In previous articles, I’ve discussed ways in which companies and managers can benefit from rethinking assumptions about how employees work and the expectations of customers post-COVID-19. If those help to craft a new vision of the future, there is still the question of how to make that vision real. In this article, I’ll look at ways leaders can rethink assumptions about driving transformation to help their companies thrive in times of constant upheaval.

Transformation Assumption 1:
Digital transformation is a technical challenge.

This assumption is dangerous because it feels so true. In fact, it never has been true. Many companies are adopting new technologies, but few are doing it well. Technology produces nothing for a company on its own. The real challenge is changing the business using technology. In other words, when leaders think about digital transformation, transformation is tougher and arguably more important than digital.

That’s why the digital masters identified in Leading Digital (Harvard Business Review Press, 2014), a book I coauthored with Didier Bonnet and Andrew McAfee, excel not only at digital capabilities but also at leadership capabilities. Quality leadership plays a key role here because it provides a company with the ability to continuously envision and drive useful transformation. Digital masters build digital capabilities by embedding the right technologies into the right parts of their customer experience, operations, employee experience, and business models. They also build strong leadership capabilities to drive the transformational change that leads to business results.

In the face of constantly evolving technologies and fast-moving startups, it can be tempting to think that a strategy focused on keeping up with technical innovation will provide a competitive edge. However, focusing only on digital and not transformation sets you up for failure.
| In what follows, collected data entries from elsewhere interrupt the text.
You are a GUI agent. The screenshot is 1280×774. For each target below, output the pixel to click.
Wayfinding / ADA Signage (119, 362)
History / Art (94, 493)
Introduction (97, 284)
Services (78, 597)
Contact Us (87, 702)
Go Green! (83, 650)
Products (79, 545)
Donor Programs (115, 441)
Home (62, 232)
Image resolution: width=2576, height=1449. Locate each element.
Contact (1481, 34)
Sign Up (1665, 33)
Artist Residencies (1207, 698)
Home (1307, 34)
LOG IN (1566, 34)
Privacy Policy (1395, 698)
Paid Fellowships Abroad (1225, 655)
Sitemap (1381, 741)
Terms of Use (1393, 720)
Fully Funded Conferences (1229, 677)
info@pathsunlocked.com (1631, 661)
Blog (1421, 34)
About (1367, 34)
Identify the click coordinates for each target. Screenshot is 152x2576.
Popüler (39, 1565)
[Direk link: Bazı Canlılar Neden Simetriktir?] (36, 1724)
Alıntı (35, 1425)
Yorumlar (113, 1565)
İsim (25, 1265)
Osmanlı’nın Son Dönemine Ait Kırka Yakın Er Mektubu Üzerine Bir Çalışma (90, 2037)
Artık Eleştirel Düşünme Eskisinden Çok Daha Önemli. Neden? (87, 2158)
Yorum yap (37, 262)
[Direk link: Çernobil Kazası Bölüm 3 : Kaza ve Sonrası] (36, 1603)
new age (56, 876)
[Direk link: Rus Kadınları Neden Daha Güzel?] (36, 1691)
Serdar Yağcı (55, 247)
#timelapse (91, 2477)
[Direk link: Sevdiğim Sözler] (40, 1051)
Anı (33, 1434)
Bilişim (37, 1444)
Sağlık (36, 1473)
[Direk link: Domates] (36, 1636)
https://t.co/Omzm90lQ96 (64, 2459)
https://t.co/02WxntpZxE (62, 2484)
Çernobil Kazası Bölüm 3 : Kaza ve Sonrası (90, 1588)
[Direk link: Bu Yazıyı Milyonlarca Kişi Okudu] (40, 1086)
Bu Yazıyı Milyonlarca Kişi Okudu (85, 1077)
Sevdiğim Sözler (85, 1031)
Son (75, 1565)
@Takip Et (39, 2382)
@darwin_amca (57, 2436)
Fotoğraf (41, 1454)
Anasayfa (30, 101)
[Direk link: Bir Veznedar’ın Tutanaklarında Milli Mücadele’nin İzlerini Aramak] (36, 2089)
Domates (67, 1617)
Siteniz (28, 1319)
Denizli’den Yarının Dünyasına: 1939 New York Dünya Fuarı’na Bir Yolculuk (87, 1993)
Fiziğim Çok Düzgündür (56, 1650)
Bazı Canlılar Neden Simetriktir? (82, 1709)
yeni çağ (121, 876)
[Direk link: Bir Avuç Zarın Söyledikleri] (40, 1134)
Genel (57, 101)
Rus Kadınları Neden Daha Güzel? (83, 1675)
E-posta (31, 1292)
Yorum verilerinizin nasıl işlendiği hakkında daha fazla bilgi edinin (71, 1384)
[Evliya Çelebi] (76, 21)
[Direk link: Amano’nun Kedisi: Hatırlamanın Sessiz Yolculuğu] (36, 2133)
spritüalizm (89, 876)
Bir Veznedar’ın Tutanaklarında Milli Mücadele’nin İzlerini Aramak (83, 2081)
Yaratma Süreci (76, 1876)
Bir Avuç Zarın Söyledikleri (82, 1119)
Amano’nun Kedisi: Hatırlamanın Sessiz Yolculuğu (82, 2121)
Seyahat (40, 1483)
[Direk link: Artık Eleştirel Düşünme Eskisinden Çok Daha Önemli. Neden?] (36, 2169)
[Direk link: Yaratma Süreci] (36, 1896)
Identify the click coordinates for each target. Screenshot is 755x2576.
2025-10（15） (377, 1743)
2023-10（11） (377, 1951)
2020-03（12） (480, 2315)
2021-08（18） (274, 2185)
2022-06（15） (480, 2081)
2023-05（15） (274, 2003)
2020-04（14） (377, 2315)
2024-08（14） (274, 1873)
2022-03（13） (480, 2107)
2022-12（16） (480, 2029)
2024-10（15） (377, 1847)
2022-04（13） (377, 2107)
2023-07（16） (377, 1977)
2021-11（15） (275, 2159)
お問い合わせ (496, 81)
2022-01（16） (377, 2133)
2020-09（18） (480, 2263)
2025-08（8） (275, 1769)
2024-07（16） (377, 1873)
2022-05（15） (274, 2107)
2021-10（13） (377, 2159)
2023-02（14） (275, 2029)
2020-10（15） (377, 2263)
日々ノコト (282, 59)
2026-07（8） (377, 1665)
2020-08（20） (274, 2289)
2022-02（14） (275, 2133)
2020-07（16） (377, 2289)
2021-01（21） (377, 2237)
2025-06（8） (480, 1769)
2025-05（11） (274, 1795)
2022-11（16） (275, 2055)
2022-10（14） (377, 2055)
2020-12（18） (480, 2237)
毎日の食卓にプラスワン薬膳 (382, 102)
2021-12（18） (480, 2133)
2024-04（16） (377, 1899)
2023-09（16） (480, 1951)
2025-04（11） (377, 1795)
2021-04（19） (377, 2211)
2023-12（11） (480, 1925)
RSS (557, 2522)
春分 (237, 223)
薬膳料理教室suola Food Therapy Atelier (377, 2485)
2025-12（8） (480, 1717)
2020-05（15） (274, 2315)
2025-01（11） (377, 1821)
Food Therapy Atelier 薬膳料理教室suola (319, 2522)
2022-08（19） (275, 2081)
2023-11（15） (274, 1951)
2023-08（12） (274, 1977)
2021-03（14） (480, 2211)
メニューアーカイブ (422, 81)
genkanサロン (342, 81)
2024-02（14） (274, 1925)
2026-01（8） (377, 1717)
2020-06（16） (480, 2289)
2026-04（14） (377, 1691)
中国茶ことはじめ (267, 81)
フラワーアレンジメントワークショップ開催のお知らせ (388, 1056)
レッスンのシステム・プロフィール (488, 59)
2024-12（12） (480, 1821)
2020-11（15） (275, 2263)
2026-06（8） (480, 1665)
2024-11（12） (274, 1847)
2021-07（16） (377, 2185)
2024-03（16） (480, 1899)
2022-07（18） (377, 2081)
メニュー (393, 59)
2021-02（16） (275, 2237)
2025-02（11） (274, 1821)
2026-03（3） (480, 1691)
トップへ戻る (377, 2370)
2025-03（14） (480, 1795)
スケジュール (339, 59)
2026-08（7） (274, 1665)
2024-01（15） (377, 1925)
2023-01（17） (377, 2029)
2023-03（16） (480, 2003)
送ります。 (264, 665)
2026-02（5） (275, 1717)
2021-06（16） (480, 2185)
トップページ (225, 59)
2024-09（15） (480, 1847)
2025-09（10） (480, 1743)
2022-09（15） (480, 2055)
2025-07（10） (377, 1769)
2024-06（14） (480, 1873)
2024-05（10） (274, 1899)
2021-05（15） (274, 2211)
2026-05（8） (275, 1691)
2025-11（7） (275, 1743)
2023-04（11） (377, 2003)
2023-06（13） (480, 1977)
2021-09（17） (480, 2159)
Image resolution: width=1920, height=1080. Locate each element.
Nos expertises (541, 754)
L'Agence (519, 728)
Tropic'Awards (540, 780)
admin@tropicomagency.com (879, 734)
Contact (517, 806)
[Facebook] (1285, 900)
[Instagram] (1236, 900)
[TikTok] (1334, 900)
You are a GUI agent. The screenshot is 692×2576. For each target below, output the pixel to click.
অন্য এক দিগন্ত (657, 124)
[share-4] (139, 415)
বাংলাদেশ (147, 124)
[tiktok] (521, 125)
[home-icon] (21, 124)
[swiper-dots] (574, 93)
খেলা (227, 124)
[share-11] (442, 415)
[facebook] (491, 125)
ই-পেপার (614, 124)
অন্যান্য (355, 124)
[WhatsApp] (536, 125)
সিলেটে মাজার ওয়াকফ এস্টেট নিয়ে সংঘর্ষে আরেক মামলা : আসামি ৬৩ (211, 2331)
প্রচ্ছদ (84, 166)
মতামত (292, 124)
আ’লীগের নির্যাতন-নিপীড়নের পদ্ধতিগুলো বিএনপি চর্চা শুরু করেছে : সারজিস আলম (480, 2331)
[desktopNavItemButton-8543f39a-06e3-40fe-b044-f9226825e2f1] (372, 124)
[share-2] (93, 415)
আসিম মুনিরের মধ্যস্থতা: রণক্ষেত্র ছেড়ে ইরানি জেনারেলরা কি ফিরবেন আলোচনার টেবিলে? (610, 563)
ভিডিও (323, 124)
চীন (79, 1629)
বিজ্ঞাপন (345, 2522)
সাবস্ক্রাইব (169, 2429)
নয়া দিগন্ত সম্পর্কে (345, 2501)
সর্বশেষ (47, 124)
You need the leadership capability to innovate — and execute — on the options that technology enables.

Questions to consider:

  • What possibilities might technology enable in this new era?
  • How well are you positioned to drive organizational change, not just technology adoption?
  • Rather than thinking about each change as a major project to execute, how can you create a capability that supports continuous transformation?

Transformation Assumption 2:
Our IT unit can’t keep up. We need a separate market-facing group that works independently from IT.

Many senior leaders have fallen into this assumption’s trap. However, my research on digital transformation efforts found that when companies launched digital-focused units or digital chiefs to drive transformation, they could not do the job alone for long. The companies that succeeded were the ones in which digital and IT and business units collaborated closely on the broad digital transformation agenda. While the original intention was to work around IT, the digital people found that they had to work closely with IT people to make real change happen. For instance, the digital group could create a customer-facing app, but IT knew the back-end systems that were essential to processing customer transactions. Over time, these groups began to work together more closely on envisioning and executing change.

The pandemic further highlighted the importance of IT in powering business innovation. Even in companies where IT teams were disrespected, these same people were fundamental to getting the companies up to speed quickly when everything fell apart. Moving forward, instead of assuming that IT can’t keep up with the pace of new digital projects, it’s better to examine the conditions that create friction, and to use lessons from the remote-work transition to improve how business and IT teams interact in general.

As a cochair for the MIT Sloan CIO Leadership Awards, I’m familiar with the accomplishments of many leading executives who are driving valuable IT work in their organizations. At this past year’s symposium, nearly every CIO applicant talked about the way they enabled their company to continue working when offices were shut down. The best examples of leadership went beyond the initial crisis to help their company rethink the way it does business in general. They drove innovation despite the pandemic and sometimes used the new conditions to even drive further innovation. For example, the Toyota Financial Services IT team, led by Vipin Gupta, launched key financial service products in record time during the early days of the pandemic and then broadened them into a finance-as-a-service business that Toyota can use itself and resell to other car companies, such as Mazda.

Now is a good time to build on the reputational gains your IT unit developed during the pandemic. The remote-work infrastructure that may have been quickly developed at the beginning of the pandemic can be further refined to enable new ways you want to work. Quickly constructed digital overlays to your brick-and-mortar business can become prototypes or solid building blocks for future customer engagement processes. But such efforts will also require you to improve the ways you think about and engage with your IT leaders.

Questions to consider:

  • What drives dissatisfaction with the IT unit — its performance, or the way that both sides engage?
  • What did IT do well in the pandemic, and how can you build on that to further strengthen the company’s capabilities?
  • How can you improve the ways your IT and business and digital people interact in order to drive change?

Transformation Assumption 3:
The regulators (or the unions) will never let us do that.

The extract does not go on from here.